◆ **Try it**:
Please print exactly the lines from the line containing "This screenshot has width=825, height=510." through the end of the data, no more, and keep pictures out of the copy.

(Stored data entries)
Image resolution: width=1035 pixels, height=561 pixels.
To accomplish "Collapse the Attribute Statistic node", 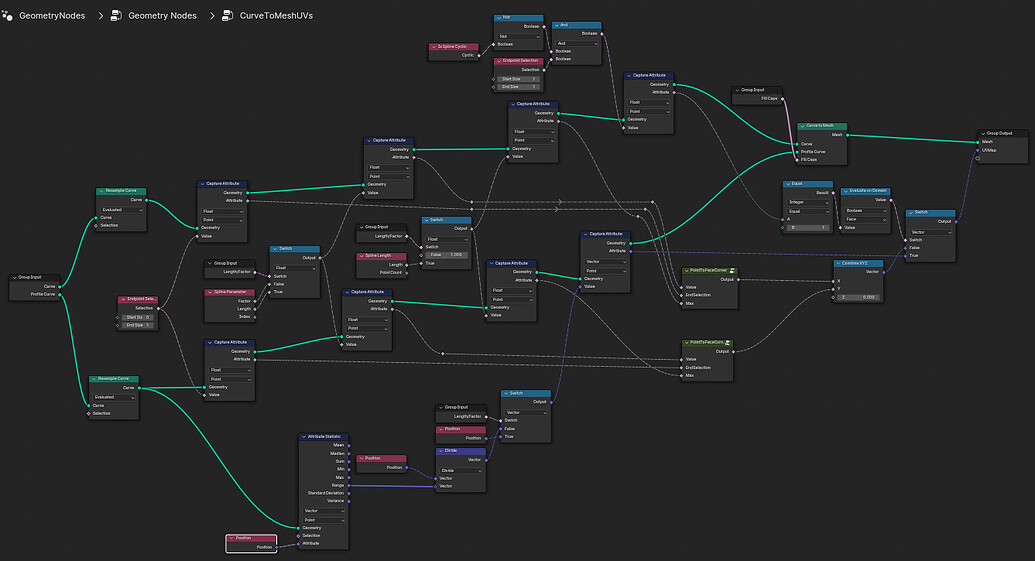I will pos(304,436).
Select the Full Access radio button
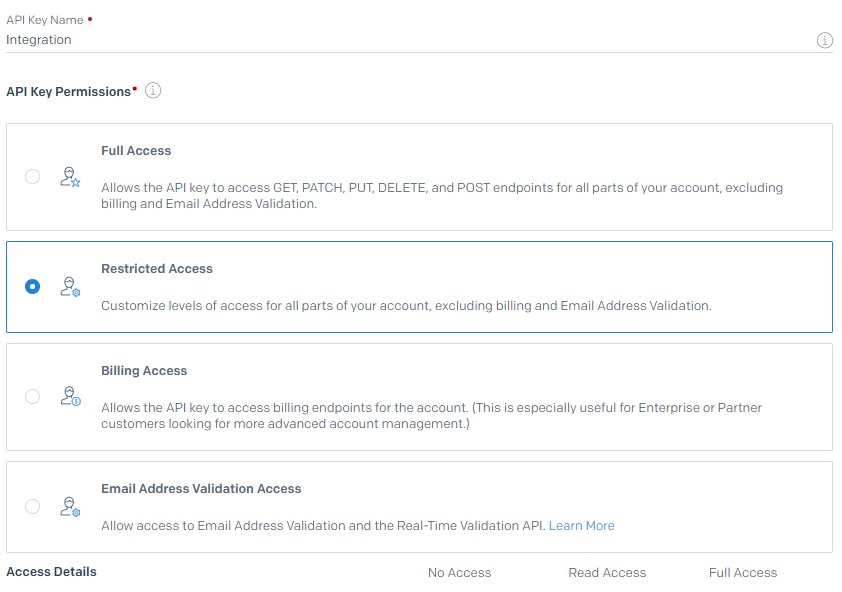Image resolution: width=842 pixels, height=592 pixels. click(32, 177)
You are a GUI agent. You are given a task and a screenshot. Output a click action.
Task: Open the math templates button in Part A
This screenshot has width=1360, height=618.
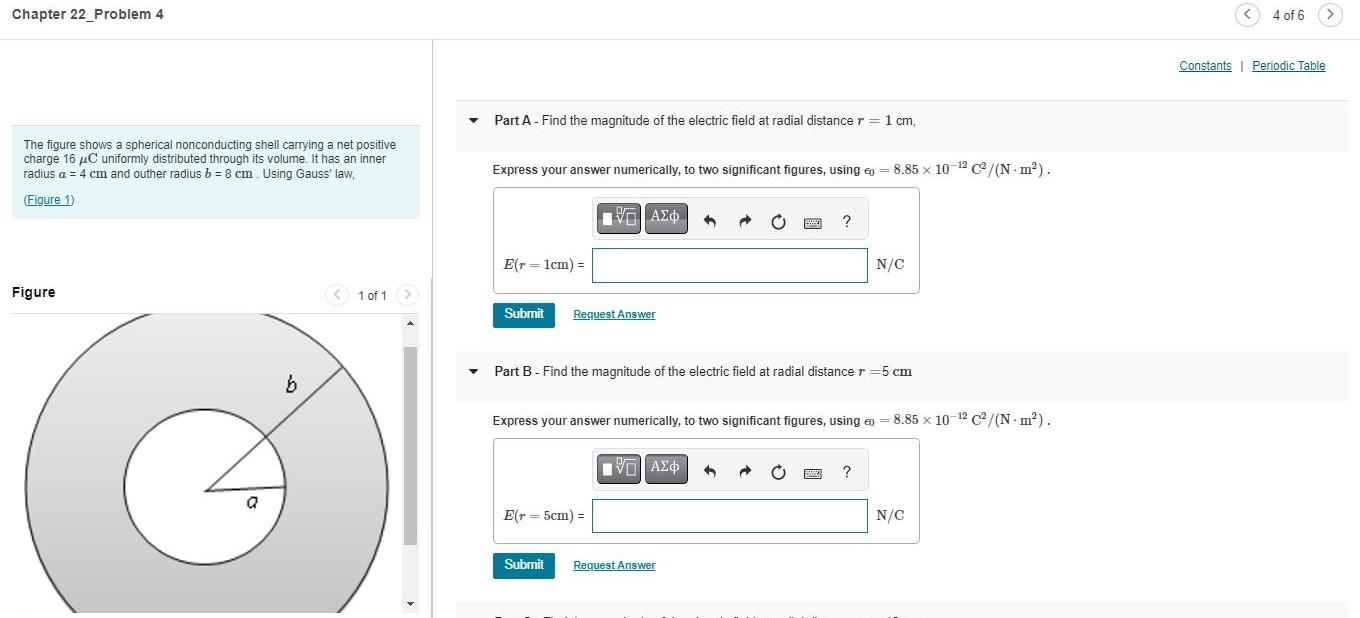[x=619, y=218]
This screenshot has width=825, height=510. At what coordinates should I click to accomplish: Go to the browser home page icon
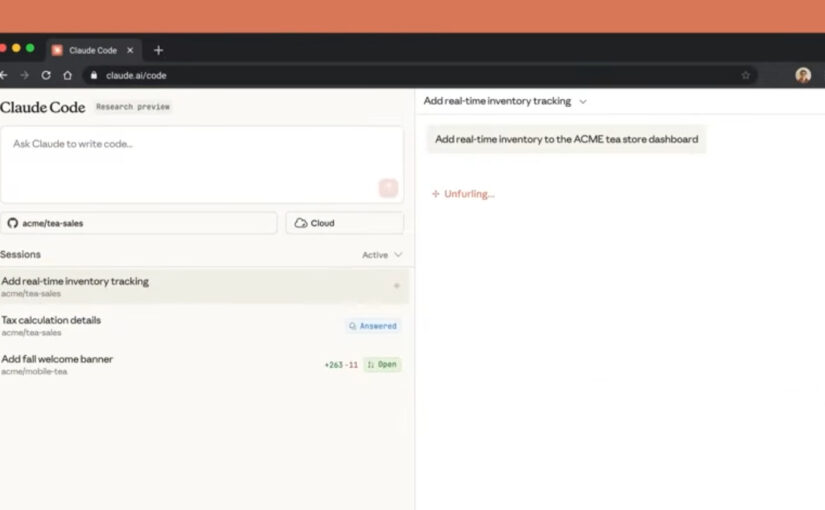(x=68, y=75)
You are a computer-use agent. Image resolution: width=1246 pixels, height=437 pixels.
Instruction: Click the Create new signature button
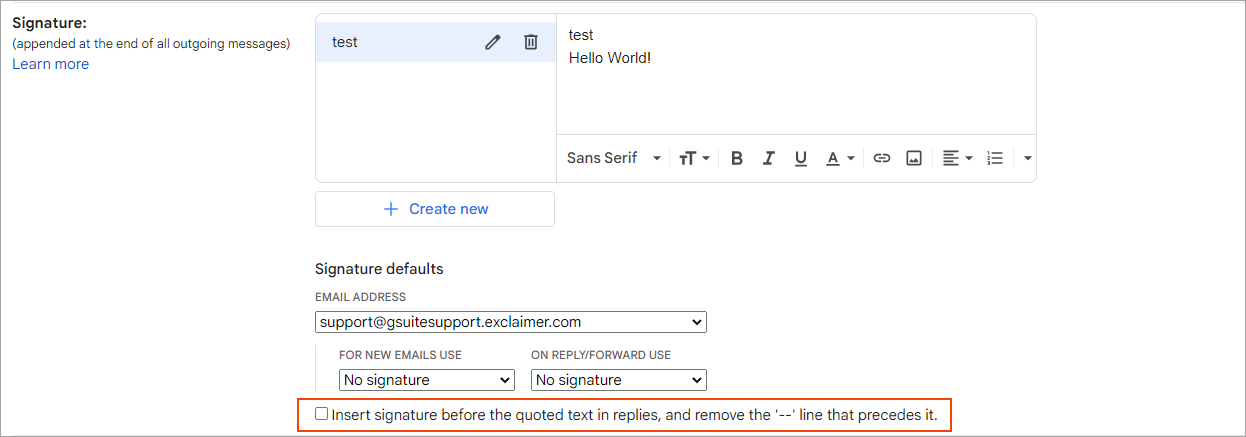pyautogui.click(x=435, y=209)
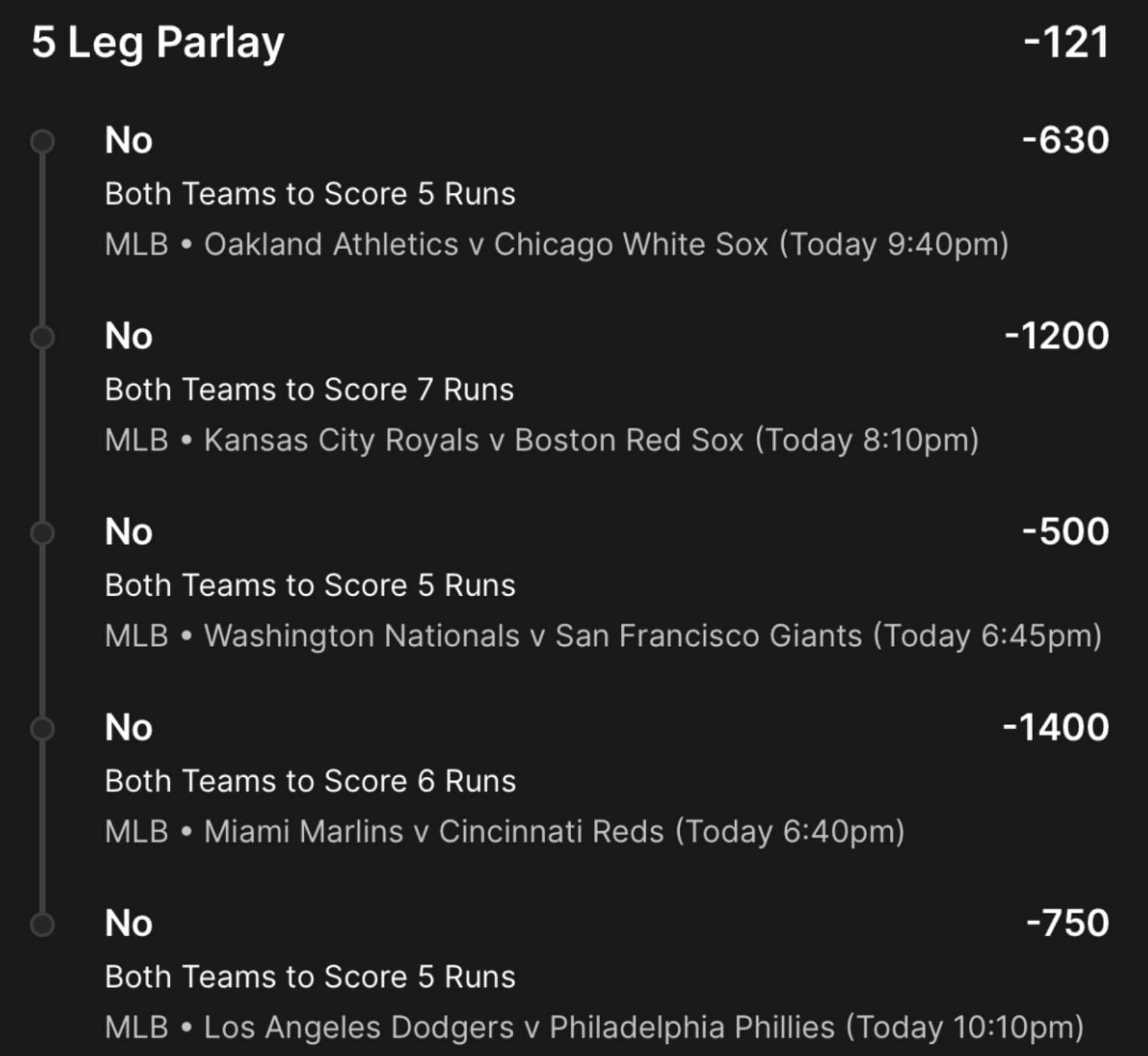1148x1056 pixels.
Task: Select the 5 Leg Parlay heading
Action: 158,43
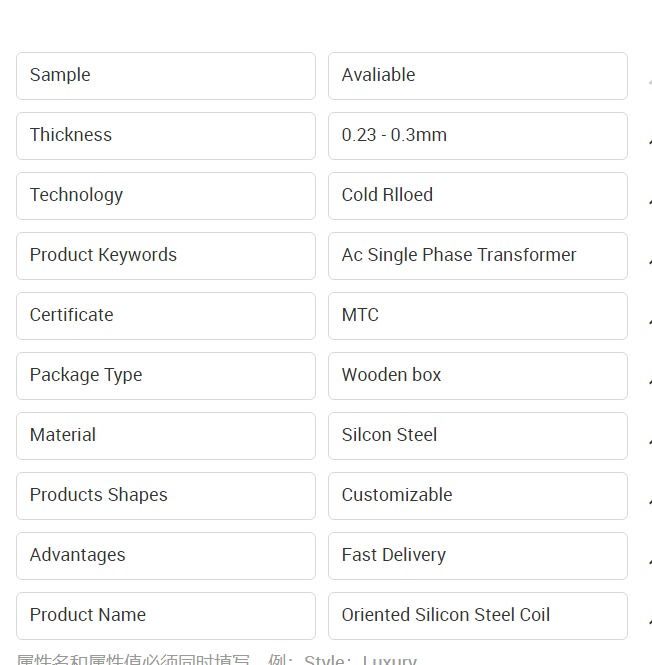Click the Customizable value field
The image size is (652, 665).
click(478, 496)
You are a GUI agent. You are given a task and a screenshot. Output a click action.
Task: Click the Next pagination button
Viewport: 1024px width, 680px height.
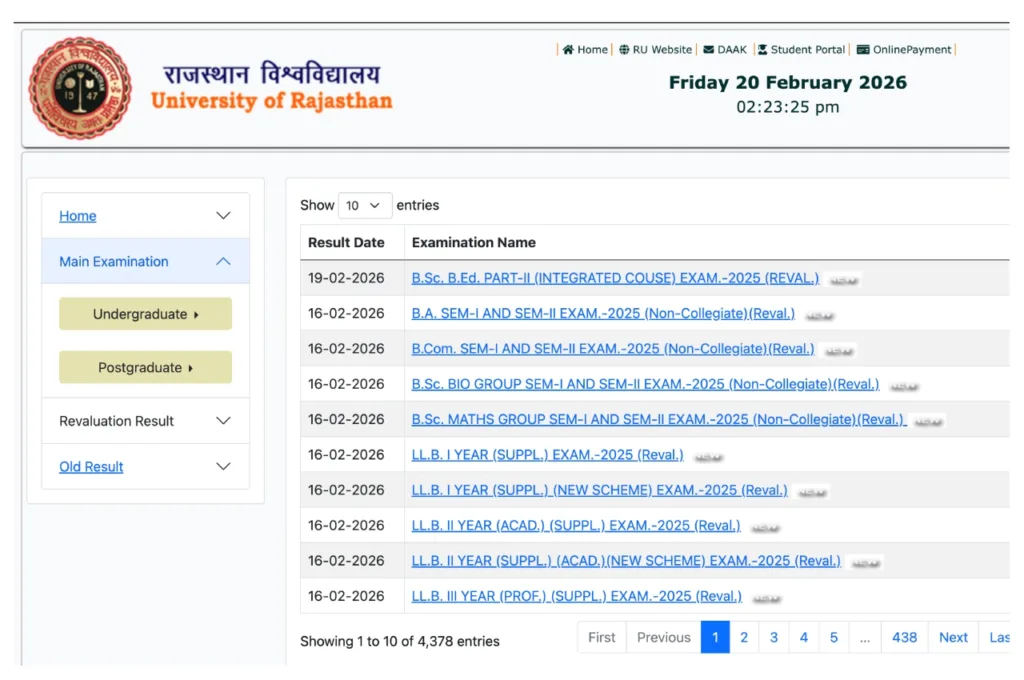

◆ **Exercise response**:
This screenshot has width=825, height=510. At what coordinates should I click to accomplish: Go to the browser home page icon
(x=68, y=75)
You are a computer-use agent. Image resolution: width=1246 pixels, height=437 pixels.
Instruction: Click the Create new signature button
pyautogui.click(x=435, y=209)
1148x1056 pixels.
Task: Select the 5 Leg Parlay heading
Action: 158,43
Click the Customizable value field
The image size is (652, 665).
click(478, 496)
You are a GUI agent. You are given a task and a screenshot. Output a click action.
Task: Click the Next pagination button
Viewport: 1024px width, 680px height.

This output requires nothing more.